表札が示す部屋の名前は、コンピュータ学習室。
コンピュータ研究部の部室だ。
ノックしようとしたら、ドアが開いた。
「あ、なに、見学者?」
「え?」
見学者ってどういうことだろう。四月ならまだしも、こんな時期に、だ。
「いや、ほら、見たでしょ、掲示板。あれでさー自分とこの部がなくなるかも!って受け皿探してる一年、結構いるんだよ。うちは大所帯だし、入れるかもって思ってくる子が多いんだよねー」
コンピュータ研の部長、だろうか。
「はあ」
「きみもそういう口じゃないの?」
「いえ、あの」
最後まで言い終えるより早く、コンピュータ研部長氏は堰を切ったようにしゃべりだす。
あまり、というか、苦手だ。
「なんだ、違うの? いや、正直ちょっとほっとしたけどね。マシンの台数とか、限りあるんだよねえ。あんまり部員多くっても、使えるマシンがないんじゃあね。それに、なに、あのー、情報科学研? って部活があって」
ぴくり、と反応してしまったかどうか、ちょっと分からないが、なんとなく、声音や口調から、あまりよい類の話ではないような気がした。
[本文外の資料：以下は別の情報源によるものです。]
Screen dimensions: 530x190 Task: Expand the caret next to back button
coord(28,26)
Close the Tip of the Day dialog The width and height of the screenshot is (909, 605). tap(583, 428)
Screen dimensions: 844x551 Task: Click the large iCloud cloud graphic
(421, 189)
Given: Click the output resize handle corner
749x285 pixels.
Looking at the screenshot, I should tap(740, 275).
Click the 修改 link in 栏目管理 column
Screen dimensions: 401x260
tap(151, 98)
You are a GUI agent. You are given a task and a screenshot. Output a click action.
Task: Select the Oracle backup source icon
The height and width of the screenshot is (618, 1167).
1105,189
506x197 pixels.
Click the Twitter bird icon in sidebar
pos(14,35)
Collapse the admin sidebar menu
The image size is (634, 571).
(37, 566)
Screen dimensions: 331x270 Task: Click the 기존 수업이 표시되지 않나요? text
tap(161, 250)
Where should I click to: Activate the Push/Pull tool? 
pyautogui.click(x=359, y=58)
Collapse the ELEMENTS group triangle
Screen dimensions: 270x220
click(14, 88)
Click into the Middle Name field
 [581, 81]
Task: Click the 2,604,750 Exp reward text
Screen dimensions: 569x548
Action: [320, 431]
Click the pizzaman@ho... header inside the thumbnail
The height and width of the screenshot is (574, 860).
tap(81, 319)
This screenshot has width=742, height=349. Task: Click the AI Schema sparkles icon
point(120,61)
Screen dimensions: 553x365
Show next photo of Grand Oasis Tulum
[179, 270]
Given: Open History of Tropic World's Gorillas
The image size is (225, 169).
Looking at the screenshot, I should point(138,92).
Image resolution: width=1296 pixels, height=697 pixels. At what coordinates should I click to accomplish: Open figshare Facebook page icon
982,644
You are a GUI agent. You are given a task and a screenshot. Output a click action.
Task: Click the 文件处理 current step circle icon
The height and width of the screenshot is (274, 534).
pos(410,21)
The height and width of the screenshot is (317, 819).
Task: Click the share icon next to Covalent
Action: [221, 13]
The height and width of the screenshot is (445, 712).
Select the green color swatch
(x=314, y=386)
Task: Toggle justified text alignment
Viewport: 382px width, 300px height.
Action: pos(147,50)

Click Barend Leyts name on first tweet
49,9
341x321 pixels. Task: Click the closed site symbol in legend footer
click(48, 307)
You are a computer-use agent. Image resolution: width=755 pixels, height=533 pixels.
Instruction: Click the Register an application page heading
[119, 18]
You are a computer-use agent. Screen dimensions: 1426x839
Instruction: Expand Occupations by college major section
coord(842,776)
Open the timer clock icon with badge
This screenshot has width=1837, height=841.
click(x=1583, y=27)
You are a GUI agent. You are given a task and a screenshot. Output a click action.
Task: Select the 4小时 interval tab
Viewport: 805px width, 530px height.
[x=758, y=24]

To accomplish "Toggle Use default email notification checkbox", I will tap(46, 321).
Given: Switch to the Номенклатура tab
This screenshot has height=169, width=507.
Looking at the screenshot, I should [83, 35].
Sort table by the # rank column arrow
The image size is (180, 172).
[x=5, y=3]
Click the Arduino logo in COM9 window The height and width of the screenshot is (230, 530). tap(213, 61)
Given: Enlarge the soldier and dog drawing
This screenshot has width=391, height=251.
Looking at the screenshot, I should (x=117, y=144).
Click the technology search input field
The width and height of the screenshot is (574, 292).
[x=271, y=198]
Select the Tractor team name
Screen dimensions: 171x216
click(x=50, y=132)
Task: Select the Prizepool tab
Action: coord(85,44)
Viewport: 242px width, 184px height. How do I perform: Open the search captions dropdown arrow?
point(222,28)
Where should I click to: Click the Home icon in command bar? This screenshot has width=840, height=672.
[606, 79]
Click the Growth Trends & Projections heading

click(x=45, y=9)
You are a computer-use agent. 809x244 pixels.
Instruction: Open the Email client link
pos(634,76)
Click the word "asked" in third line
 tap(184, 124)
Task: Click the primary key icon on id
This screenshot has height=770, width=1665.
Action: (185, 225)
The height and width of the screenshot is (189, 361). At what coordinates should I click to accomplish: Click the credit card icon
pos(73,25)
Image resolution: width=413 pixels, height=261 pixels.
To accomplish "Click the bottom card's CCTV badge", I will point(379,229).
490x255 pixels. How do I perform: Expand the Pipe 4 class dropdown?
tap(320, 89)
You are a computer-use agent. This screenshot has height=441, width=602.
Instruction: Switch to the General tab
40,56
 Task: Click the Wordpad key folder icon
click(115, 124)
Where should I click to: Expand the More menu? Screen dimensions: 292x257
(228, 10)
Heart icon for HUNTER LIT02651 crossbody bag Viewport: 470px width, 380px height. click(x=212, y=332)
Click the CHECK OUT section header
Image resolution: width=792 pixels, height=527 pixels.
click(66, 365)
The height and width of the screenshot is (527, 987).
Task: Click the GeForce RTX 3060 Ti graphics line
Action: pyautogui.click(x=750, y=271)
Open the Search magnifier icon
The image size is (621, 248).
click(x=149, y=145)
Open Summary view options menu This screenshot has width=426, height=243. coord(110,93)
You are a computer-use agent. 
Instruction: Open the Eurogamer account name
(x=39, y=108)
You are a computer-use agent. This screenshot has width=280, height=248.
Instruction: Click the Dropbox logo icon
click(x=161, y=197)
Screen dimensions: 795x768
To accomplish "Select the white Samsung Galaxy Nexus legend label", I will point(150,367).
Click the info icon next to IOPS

ぼくが口を挟むかどうか悩む間もなく、部長氏の後ろから、部員と思しき生徒の声が聞こえてきた。
「あの部ほんと参るっすよね。統合なんかしたらうちで使える部費が減っちゃうじゃないっすか。だいたいさっき来たあの部長、まともに話できないっすもん。こっちがなにいっても、ああ、だの、ふむ、だの、……」
「おう、それくらいにしとけ、っていうかそういうことは部外者の前で言うな。……まあ、そういうわけだから、もし君が見学希望者なんだったら、よそあたったほうがいいんじゃないかな」
「あ、はい」
そういって部長氏はドアを閉めた。
ドアを蹴りつけようかと思った。
思うだけがぼくだった。ぼくの消極性に、半分だけ感謝した。
残り半分の感情は、雨と一緒に流れ去ってしまえばよかったのに。